For a reporter, sometimes the best thing that happens during a big game has nothing to do with what takes place on the court.
This was the case for me when I was working for The Ball State Daily News in 2008 and covering the Ball State men’s volleyball team. No. 6 Ball State was on an 11-match winning streak and playing a road match against No. 1 Penn State.
It was one of the biggest matches of the season, and I had decided earlier that week that I wanted to make the 10-hour drive from Muncie, Ind., to University Park, Pa., to cover the match.
The only problem was I did not have a car at the time. So I asked my girlfriend Ali if I could use her car and was pretty easily even able to talk her into traveling with me to Pennsylvania for the Saturday night match in late-March.
What happened in that match almost four years ago is a complete blur to me now. Penn State convincingly swept Ball State and the only remarkable feat that I can vividly recall was the Cardinals’ bus breaking down resulting the match start time being delayed two hours.
The thing for me that most stands out from that trip was my time with Ali. The 20 hours we spent during the round-trip car ride talking to each other and listening to her music. The rundown burger place we found in the Penn State village where we ate dinner prior to the start of the match. And the relief of getting back to Muncie after a long drive and her reminding me to make sure that the newspaper received the story I had filed.
It’s a good lesson for every guy. Any girl who is willing to spend an entire weekend in a car with you so you can attend and cover a sporting event is worth keeping.
I knew it before that weekend at Penn State. I knew it during that weekend.
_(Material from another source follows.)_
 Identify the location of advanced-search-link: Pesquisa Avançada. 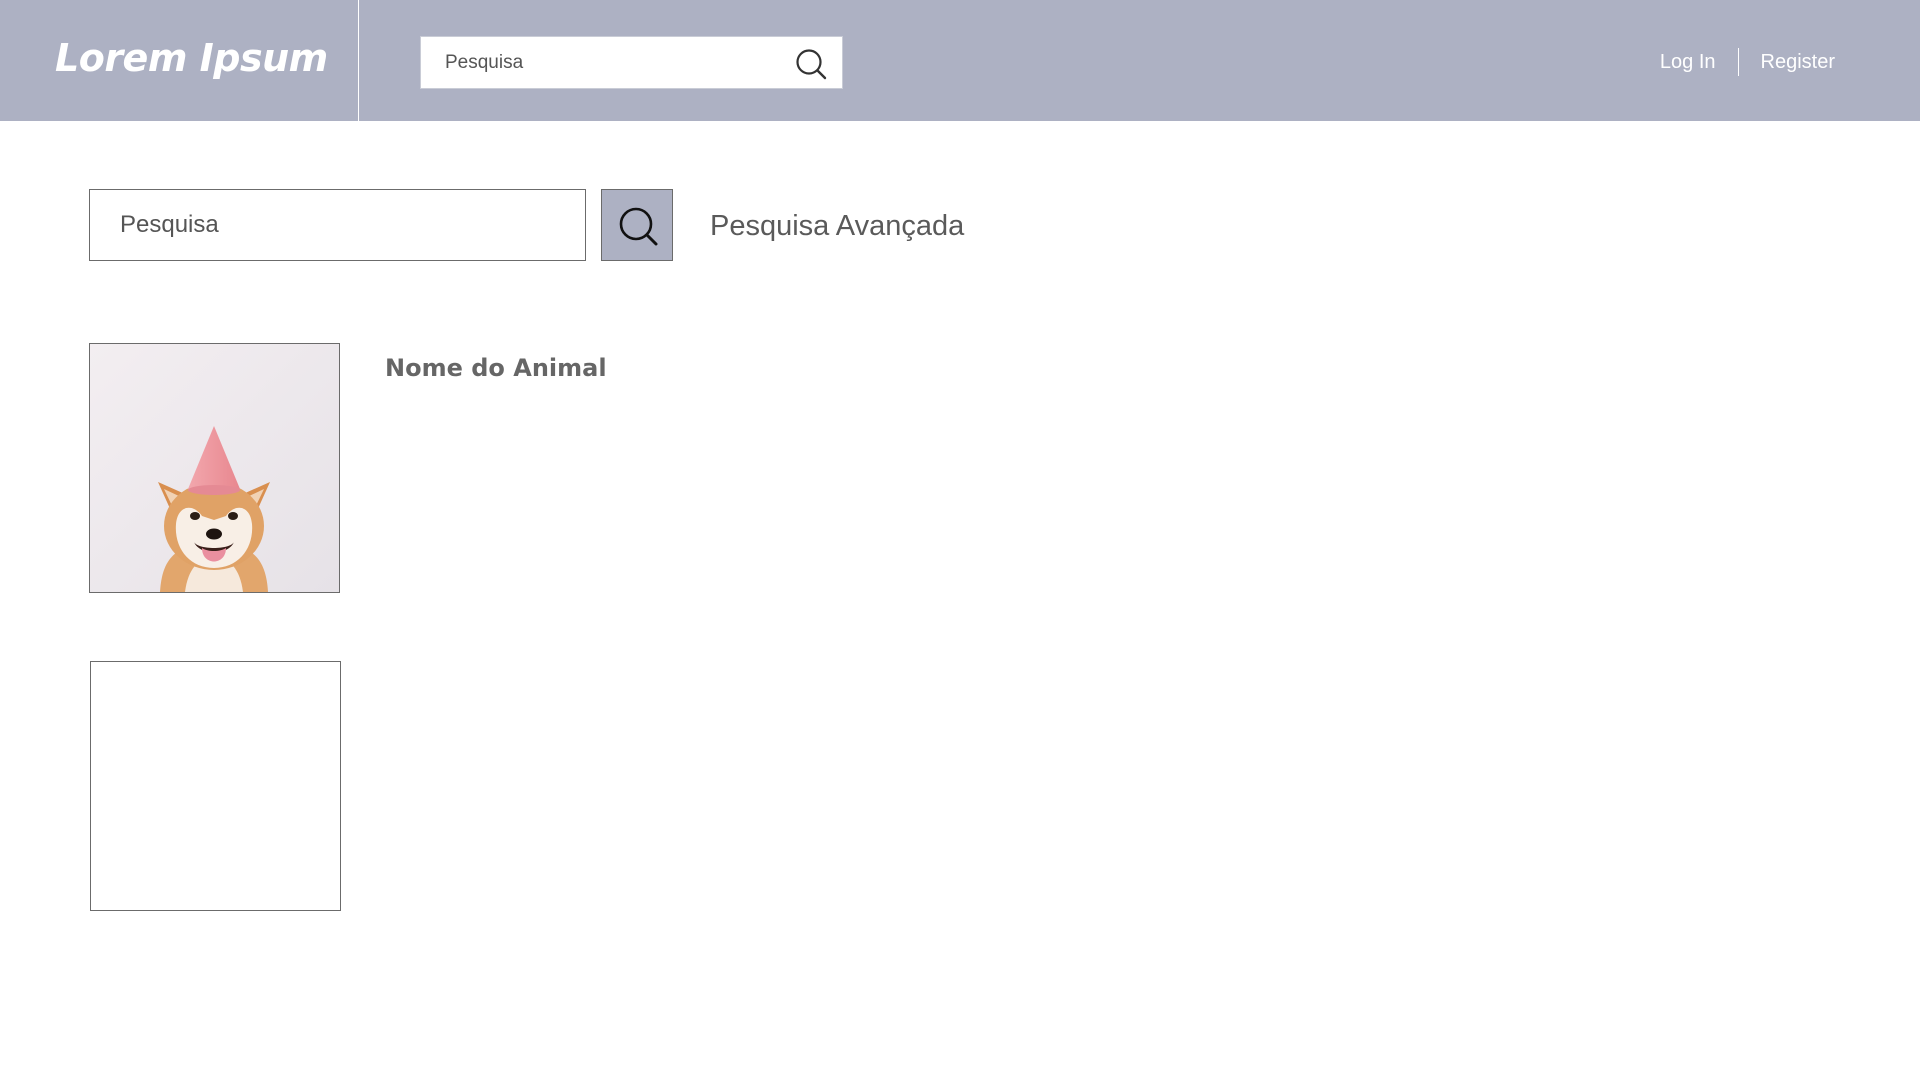
(837, 226).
And I know it now. Ali was the perfect match for me.
Today after five years of dating, I finally proposed to Ali — and thankfully she said yes.
Ali and I started dating when we were journalism majors at Ball State, and I quickly began to realize that she was the best thing to ever happen to me.
She has helped make me a better individual and the type of person I’ve always wanted to become in my life. Ali also has been my biggest supporter throughout everything I’ve done the last five years — even when I didn’t think I could do it.
I knew on our first date in November 2006 that I was the luckiest person in the world to be with Ali, and since then my love for her has continued to grow every day. Five years into our relationship she continues to amaze me every day with her kindness, humbleness, generosity and the love she shows towards everyone in her life.
Many readers of Off the Block have never met Ali. However, her influence is felt all over this website.
After I left the Daily News and began my internship at the Indiana Statehouse in January, I thought I was done covering men’s volleyball. However, it was Ali who noticed how much I missed covering the sport and encouraged me to start this blog.
She was not only instrumentally in helping me come up with the website’s name Off the Block, but she even designed the logo and website — a benefit of her also being a talented graphics-designer.
Over the past year, Ali has been a sounding board for me and this website. Often I’ll call her to get her thoughts on a new idea I have for the site. And for the benefits of all the readers she is able to help rein in some of my crazier ideas before they ever get published.
Ali is not only a sounding board for this website, but a person I can talk to about anything in my life. She has been there for me in both good and bad times.
People always ask me why I cover men’s volleyball. I usually will tell them that I have a soft spot for college men’s volleyball in my heart. It was one of my first beats as a reporter and the sport grew on me. However, that spot in my heart for men’s volleyball isn’t even 1 percent as big as the spot for Ali.
Where Off the Block and I will be one, five, 10 or 20 years from now, I honestly do not know. One thing is certain though, the person who I want by my side for the rest of my life is Ali — and I’m the most blessed person in the world to have that.